● **DIRECTIONS FOR THIS TASK**: A verbatim transcription of every record below is required.

● **RECORD EXTRACTS**:
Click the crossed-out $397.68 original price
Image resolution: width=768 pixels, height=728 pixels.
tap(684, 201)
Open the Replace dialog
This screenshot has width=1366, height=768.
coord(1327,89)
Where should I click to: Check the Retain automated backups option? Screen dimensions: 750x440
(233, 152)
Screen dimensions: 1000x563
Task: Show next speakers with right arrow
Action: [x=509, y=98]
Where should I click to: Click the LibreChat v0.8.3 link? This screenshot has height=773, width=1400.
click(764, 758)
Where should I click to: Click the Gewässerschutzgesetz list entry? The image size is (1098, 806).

● **ANSWER SECTION**:
Click the crossed-out $397.68 original price
Image resolution: width=768 pixels, height=728 pixels.
tap(684, 201)
Open the Replace dialog
This screenshot has width=1366, height=768.
coord(1327,89)
Where should I click to: Check the Retain automated backups option? Screen dimensions: 750x440
(233, 152)
Screen dimensions: 1000x563
Task: Show next speakers with right arrow
Action: [x=509, y=98]
Where should I click to: Click the LibreChat v0.8.3 link? This screenshot has height=773, width=1400.
click(764, 758)
Where should I click to: Click the Gewässerschutzgesetz list entry? The image size is (1098, 806).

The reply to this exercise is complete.